TEXTO FORNECIDO.
Nos Jogos Paralímpicos de Paris 2024, o Brasil é uma potência. Está no sexto lugar do quadro de medalhas. Apenas nessa quarta-feira (4), o país foi ao pódio em nove ocasiões. Já são 15 ouros, cinco vezes mais do que a delegação brasileira conquistou nas Olimpíadas.
Festejamos a irreverência do nadador mineiro Gabriel Araújo, o Gabrielzinho, 22 anos, com a sua terceira medalha de ouro e tempo recorde das Américas. Ele promete vencer, e vence. Brilhou nos 200m livre, 100m costas e 50m costas da classe S2 (atletas com deficiência física severa). Ao todo, ele soma seis medalhas em duas edições dos Jogos. Ainda terá a oportunidade de subir mais uma vez ao pódio na capital francesa nesta sexta-feira (6), na prova dos 50m livre.
As Paralimpíadas trazem exemplos vivos do milagre do esporte, que transcenderam a reabilitação médica e alcançaram a alta performance. Das sessões de fisioterapia, passaram para os treinos. Dos aparelhos, evoluíram para as apresentações nas pistas, nas quadras, nos tatames. Os médicos foram complementados por treinadores.
Isso tem que nos servir de alerta sobre o quanto ainda precisamos adaptar as nossas cidades para acolher os nossos campeões. Antes mesmo de desfilar em carro aberto do Corpo de Bombeiros ou ser recebidos pelo presidente da República, dependem do mínimo para o deslocamento em suas cadeiras de rodas: rampas, banheiros adequados, passarelas, transporte coletivo com elevador de acessibilidade.
Não enxergamos os obstáculos de suas vidas, mas eles enfrentam três barreiras comuns na sociedade:
- as barreiras arquitetônicas, como escadas, vias públicas íngremes, calçadas desniveladas e esburacadas, corredores estreitos;
- as barreiras comunicacionais, pela falta de compreensão e de informações e sinalizações adequadas;
- as barreiras de convivência, quando são oprimidos, constrangidos e desencorajados a permanecer nos espaços públicos.

DADOS ARMAZENADOS.
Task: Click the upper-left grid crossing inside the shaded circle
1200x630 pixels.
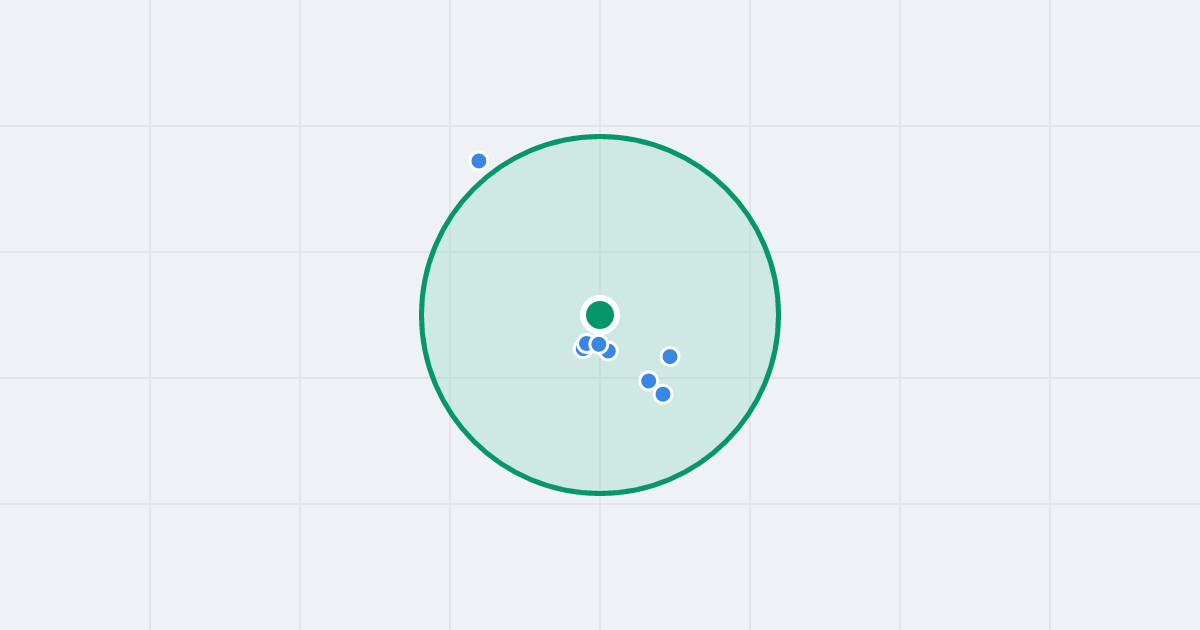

TAREFAS A REALIZAR.
(A) Responda, com base no texto sobre o Brasil nos Jogos Paralímpicos:
(i) Em que lugar do quadro de medalhas o Brasil se encontra?
(ii) Quantas medalhas Gabriel Araújo soma ao todo em duas edições dos Jogos?
(iii) Quais são as três barreiras comuns na sociedade enfrentadas pelos atletas?
(B) Substitua "treinadores" por "técnicos" no trecho que vai de "Festejamos a irreverência" até "complementados por treinadores." do texto sobre o Brasil nos Jogos Paralímpicos, e apresente o trecho resultante.
(C) Dê continuidade ao texto sobre o Brasil nos Jogos Paralímpicos a partir do ponto em que ele termina.
Os dados não guardam relação com o texto sobre o Brasil nos Jogos Paralímpicos.

RESPOSTAS ÀS TAREFAS.
(A)
(i) No sexto lugar.
(ii) Seis medalhas.
(iii) As barreiras arquitetônicas, as barreiras comunicacionais e as barreiras de convivência.

(B)
Festejamos a irreverência do nadador mineiro Gabriel Araújo, o Gabrielzinho, 22 anos, com a sua terceira medalha de ouro e tempo recorde das Américas. Ele promete vencer, e vence. Brilhou nos 200m livre, 100m costas e 50m costas da classe S2 (atletas com deficiência física severa). Ao todo, ele soma seis medalhas em duas edições dos Jogos. Ainda terá a oportunidade de subir mais uma vez ao pódio na capital francesa nesta sexta-feira (6), na prova dos 50m livre.
As Paralimpíadas trazem exemplos vivos do milagre do esporte, que transcenderam a reabilitação médica e alcançaram a alta performance. Das sessões de fisioterapia, passaram para os treinos. Dos aparelhos, evoluíram para as apresentações nas pistas, nas quadras, nos tatames. Os médicos foram complementados por técnicos.

(C)
As pessoas com deficiência se encontram menos inseridas no mercado de trabalho, com a renda pessoal dificultada. Acabam tratadas como dependentes da família, como se não tivessem autonomia e sempre necessitassem de companhia, de um tradutor.
A tirania da normalidade não permite exceções. Em vez de se falar com a pessoa com deficiência, o condicionamento é falar com quem está ao lado dela, cometendo um ato de evidente preconceito. Ela deixa de existir. A crueldade é álibi do hábito.
O que causa mais estupor e perplexidade é que sua presença numérica, de modo nenhum, é irrelevante. De acordo com Pesquisa Nacional por Amostra de Domicílios Contínua (PNAD Contínua), há 18,6 milhões de pessoas com deficiência no Brasil, cerca de 8,9% da população.
Nem o acesso à escolaridade é garantido.
A pesquisa aponta que a taxa de analfabetismo para as pessoas com deficiência é de 19,5%, enquanto para as pessoas sem deficiência é de 4,1%. Menos de 15% dos jovens com deficiência, entre 18 e 24 anos, chegam a cursar o nível superior.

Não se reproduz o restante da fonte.